Pour cette journée, ENGIE a invité entrepreneurs, associations, porteurs de projets, startups, œuvrant pour le bien commun, et faisant le lien entre environnement et inclusion sociale.

Une journée inédite. Par la prise de conscience générale, la capacité à réunir autant d’acteurs et de solutions de la transition zéro carbone et par la démonstration de l’engagement d’un groupe dans la transition zéro carbone. Bertrand Piccard nous a parfaitement résumé ce sentiment en une phrase : "Ce que j’ai particulièrement aimé chez ENGIE c’est le leadership dans la capacité à créer des business models efficaces pour réduire les émissions et aller vers le zéro carbone."

Parmi les autres orateurs : l’économiste et grande ambassadrice de la COP21 et du climat Laurence Tubiana, le scientifique Steven Pinker, l’étudiant et aventurier Parker Liautaud… Isabelle Kocher, directrice générale d’ENGIE, dans son discours de clôture, exprime sa bonne surprise : "Ce qui m’a le plus impressionnée c’est que si on essaie de réinventer, de changer de modèle, on sera capables de faire beaucoup plus."

Divisé en trois hubs (good inspiration, good journey, good galaxy), l’espace du good day en plein centre du parc de Saint-Cloud a séduit les visiteurs. Les barnums construits en matériel recyclable, les énergies propres utilisées et la nourriture locale distribuée ont montré la cohérence d’ENGIE dans son incarnation de la transition zéro carbone. “C’était inspirant mais je n’en attendais pas moins. Cela fait 17 ans que je travaille sur ces sujets et grâce à cet événement, j’ai l’impression d’assister à la bascule, enfin”, s’enthousiasme Valérie de Robillard, directrice RSE de Nexity, qui travaillera sur le projet de campus d’ENGIE à La Garenne-Colombes. Elle ajoute : “Quand on a un partenaire industriel de cette taille en train de faire cette journée, cela nous donne aussi l’énergie pour faire les changements nécessaires en interne.”

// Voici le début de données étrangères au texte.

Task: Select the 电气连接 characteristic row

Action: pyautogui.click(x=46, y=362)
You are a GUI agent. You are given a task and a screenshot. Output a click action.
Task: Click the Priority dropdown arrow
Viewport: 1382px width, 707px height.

Présents en nombre lors de cette journée, les partenaires industriels d’ENGIE que nous avons interrogés se sont en effet montrés impressionnés par The good day. “On a répondu à l’invitation d’ENGIE : on est très satisfaits de travailler sur ces sujets avec eux et je suis très heureux de voir qu’ils ont pris le leadership en France avec l’organisation de The good day”, se félicite Jacques Bourgon, directeur de l'ingénierie chez Sanofi. Dominique Cordaillat, directeur des achats industriels du groupe Michelin, se réjouit de faire partie d’une communauté avec ENGIE : “L’intérêt de partager une même vision environnementale que nous avec un Groupe, c’est se compléter pour proposer une solution globale, un écosystème global. L’un fournit la pile, l’autre l’énergie et l’ensemble permet à la voiture de rouler”, explique-t-il.

Sur deux espaces, Home & Buildings, Cities & Territories, les pitchs se sont enchaînés et les solutions d’ENGIE pour la Transition zéro carbone ont fait recette : PowerCorner, mini-réseau pour alimenter en énergie renouvelable un village en Tanzanie, drones pour contrôler des installations et la biodiversité, nouveau Palais du commerce de Rennes en co-promotion immobilière avec ENGIE neutre en carbone et producteur d’énergie, vélos à hydrogène… Cette démonstration, inédite par sa forme, a montré l’éventail de compétences d’ENGIE dans la capacité à offrir des solutions intégrées à ses clients, notamment les collectivités et les entreprises.

Dans The good galaxy, ENGIE a invité associations, porteurs de projets, startups, œuvrant pour le bien commun, et faisant le lien entre environnement et inclusion sociale : éducation, accès à l’énergie, égalité femmes-hommes, insertion… Tous les piliers du développement durable étaient représentés, souvent de manière ludique. “On est d’autant plus en phase avec cette vision d’ENGIE que nous avons lancé le concept de triple zéro : zéro carbone, zéro pauvreté, zéro exclusion. On va lancer des maisons du triple zéro un peu partout dans le monde et on serait heureux qu’ENGIE en soit partenaire”, nous explique Frédéric de Saint-Sernin, directeur général de l’ONG ACTED, qui travaille déjà avec la Fondation ENGIE.

“Je suis venu aujourd’hui parce que j’aime voir là où ça accélère, c’est quelque part une promenade dans le futur, raconte lui l’écrivain et académicien Erik Orsenna, en parcourant les différents stands, posant des questions sur les initiatives. Je connais Isabelle (Kocher) depuis longtemps et je suis d’accord avec elle, il faut connecter pour accélérer.” Avec l’affluence enregistrée pour cet événement corporate inédit et la diversité des orateurs présents, place maintenant à l’accélération.